China is developing an advanced scientific drilling ship capable of reaching about 10 kilometers below the seabed that will allow scientists to explore what truly happens in the Earth's mantle.
Professor Wu Lixin, an academician at the Chinese Academy of Sciences and head of the Qingdao National Laboratory for Marine Science and Technology, said the design for the ship－named Dream－is expected to be finalized this year.
If all goes well, the vessel will be launched around 2021, with construction continuing for several years before it can be commissioned due to the outfitting work, he said. He said its service will allow people to fulfill the long-held dream of seeing the mantle and extensively boost the nation's research on geosciences.
Wu said that with a displacement of 35,000 metric tons, the Dream will become the world's third scientific drilling ship in active service after the JOIDES Resolution and Chikyu, both used by the International Ocean Discovery Program, a worldwide scientific endeavor.
The Chinese craft will be able to drill more than 10,000 meters into the ocean floor, and thus will be tasked with conducting seafloor drilling for geological research as well as surveying and recovering methane clathrate, also known as natural gas hydrate or fire ice, Wu said.

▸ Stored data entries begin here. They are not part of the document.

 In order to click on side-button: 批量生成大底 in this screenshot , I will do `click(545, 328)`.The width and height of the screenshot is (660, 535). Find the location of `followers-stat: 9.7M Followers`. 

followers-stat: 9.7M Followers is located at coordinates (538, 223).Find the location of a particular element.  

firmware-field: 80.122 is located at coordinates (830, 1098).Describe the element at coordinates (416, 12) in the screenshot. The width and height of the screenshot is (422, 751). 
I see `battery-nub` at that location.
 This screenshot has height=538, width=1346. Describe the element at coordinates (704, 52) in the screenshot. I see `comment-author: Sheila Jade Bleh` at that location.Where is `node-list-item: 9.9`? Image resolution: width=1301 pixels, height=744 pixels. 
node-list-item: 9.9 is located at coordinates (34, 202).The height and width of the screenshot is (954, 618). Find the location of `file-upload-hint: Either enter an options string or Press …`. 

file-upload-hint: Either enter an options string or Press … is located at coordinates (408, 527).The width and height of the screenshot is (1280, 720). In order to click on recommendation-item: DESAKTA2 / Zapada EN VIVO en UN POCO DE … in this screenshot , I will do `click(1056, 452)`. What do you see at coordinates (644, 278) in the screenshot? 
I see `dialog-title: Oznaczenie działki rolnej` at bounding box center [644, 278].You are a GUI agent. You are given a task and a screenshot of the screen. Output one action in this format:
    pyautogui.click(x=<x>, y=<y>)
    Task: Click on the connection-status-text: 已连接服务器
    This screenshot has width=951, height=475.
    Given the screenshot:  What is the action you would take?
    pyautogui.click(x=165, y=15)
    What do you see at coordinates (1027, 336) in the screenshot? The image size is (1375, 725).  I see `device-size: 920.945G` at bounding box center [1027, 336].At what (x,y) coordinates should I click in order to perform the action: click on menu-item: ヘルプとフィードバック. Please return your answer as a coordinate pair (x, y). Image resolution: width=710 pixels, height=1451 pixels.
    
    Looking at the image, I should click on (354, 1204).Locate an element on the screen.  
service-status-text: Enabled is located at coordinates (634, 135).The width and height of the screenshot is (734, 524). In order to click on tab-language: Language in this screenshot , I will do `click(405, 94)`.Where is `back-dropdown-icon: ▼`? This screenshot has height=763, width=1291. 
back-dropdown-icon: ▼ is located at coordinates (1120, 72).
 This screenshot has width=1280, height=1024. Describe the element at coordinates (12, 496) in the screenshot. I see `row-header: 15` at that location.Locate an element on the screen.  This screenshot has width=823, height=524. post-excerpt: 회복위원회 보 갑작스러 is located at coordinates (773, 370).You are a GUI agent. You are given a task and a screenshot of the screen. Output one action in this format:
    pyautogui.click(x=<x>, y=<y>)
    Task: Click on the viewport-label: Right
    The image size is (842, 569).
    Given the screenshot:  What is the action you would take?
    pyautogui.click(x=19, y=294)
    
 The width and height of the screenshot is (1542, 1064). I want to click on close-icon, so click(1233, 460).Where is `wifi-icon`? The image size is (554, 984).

"We have learned a great deal about outer space but still know little about our own planet because scientists have never been able to pierce through the crust and reach the mantle layer," he said.
"If the Dream can help us do so, then we will be able to reveal the cause of earthquakes, learn more about the evolutionary history of Earth's structure and its environment, and find new sources of energy, which will consequently help forecast and prevent natural disasters and mitigate energy shortages."
Lying between the crust, Earth's outermost solid shell, and the outer core, the fluid mantle layer is composed mostly of iron and nickel and has a silicate rocky shell with an average thickness of about 2,900 km.
Methane clathrate is widely regarded as a new, promising source of natural gas. It is often trapped in icelike crystals under high pressure in the permafrost or under the seabed.
The deepest a drill has ever reached is 12,262 meters in the 1970s at the Kola Superdeep Borehole, the result of a scientific drilling project by the former Soviet Union on the Kola Peninsula.
The deepest hole drilled into the ocean floor is 2,111 meters below the seafloor off Japan's Shimokita Peninsula in the northwest Pacific Ocean, dug by the Chikyu in 2012.
Wu said that because the continental crust is about 35 km thick on average, whereas oceanic crust is 5 to 6 km thick, seafloor drilling is more likely to penetrate the crust and reach the mantle.